Provided text.
--*--
At this stage of tasting through four decades of Burgundy, we were faced with three glasses in front of us with clear, garnet wine in them, mostly bottles long treasured in people’s collections. As it happened they were all from the Côte de Nuits. At this stage, when the wines are between 20 and 30 years old, the fruit aromas on the nose have been replaced with a bouquet of leather, compost and, if you are lucky, truffle. This was beginning to be the case with
Nuits-Saint-Georges, Momessin, 1993 the youngest of the trio and not quite in the 1980s! It was certainly the case with
Gevrey-Chambertin, Premier Cru La Combe aux Moins, Phillipe Leclerc, 1987 where the bottle-aged aromas are accompanied by delicious fruit and a good tannic structure. The last in this trio was another Premier Cru but this time actually bought for this occasion as part of Berry Bros/Nicholas Potel’s Bellenum Collection, that is, fully mature bottles which have recently been moved from the original cellar to Potel and thus to Berry’s.
--*--
(Recorded data)
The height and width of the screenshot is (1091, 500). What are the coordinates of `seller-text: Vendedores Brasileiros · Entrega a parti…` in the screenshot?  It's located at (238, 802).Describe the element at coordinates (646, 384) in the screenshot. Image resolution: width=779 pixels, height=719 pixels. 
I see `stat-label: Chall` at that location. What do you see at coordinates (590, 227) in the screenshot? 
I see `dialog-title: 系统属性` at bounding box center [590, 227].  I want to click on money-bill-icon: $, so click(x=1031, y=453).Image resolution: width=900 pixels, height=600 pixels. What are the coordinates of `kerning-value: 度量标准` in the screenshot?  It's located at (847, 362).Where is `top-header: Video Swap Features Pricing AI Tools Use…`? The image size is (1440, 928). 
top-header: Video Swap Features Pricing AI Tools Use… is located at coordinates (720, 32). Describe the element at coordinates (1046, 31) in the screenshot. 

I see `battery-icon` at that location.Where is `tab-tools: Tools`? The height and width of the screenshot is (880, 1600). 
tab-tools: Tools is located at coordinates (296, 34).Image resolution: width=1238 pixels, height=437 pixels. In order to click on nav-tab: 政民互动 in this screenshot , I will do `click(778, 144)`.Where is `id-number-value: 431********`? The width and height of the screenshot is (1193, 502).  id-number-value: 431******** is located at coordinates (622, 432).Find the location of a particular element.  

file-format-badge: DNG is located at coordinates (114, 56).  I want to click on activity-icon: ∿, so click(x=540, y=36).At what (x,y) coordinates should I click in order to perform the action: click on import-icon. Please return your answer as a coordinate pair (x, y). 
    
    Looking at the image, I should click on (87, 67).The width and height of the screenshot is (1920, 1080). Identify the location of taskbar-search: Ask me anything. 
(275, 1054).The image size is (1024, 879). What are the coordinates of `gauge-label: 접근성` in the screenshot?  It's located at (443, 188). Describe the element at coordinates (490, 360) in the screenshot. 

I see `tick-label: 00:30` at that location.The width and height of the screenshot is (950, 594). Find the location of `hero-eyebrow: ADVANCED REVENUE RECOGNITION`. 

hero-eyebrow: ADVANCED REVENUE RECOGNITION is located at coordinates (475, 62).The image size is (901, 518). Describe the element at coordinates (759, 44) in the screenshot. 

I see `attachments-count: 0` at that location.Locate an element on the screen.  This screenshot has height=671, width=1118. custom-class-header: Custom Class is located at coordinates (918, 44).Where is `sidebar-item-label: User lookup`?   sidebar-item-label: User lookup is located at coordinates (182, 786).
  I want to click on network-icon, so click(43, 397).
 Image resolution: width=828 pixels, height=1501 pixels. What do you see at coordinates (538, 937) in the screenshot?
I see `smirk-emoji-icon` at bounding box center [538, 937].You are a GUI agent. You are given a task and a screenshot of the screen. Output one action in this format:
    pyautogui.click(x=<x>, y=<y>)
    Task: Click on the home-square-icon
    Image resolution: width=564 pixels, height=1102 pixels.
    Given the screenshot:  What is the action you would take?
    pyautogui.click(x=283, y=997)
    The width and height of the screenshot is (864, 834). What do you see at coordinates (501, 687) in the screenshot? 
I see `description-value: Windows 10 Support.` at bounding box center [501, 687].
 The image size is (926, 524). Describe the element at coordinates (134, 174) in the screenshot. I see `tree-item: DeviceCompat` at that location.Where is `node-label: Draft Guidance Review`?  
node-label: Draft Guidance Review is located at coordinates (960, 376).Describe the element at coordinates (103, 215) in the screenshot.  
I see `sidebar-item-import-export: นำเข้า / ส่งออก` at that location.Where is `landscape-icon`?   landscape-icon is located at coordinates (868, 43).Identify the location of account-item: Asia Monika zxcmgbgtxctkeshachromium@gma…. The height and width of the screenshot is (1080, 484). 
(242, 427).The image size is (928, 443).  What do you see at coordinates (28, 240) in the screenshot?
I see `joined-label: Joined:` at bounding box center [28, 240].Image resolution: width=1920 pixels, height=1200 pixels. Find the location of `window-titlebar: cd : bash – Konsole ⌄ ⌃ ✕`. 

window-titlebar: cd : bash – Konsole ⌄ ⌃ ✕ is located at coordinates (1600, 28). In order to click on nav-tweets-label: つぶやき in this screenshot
--*--
What to do. In the Burgundy tasting text, what replaces the fruit aromas on the nose once the wines are between 20 and 30 years old?

Answer to this task. A bouquet of leather, compost and, with luck, truffle.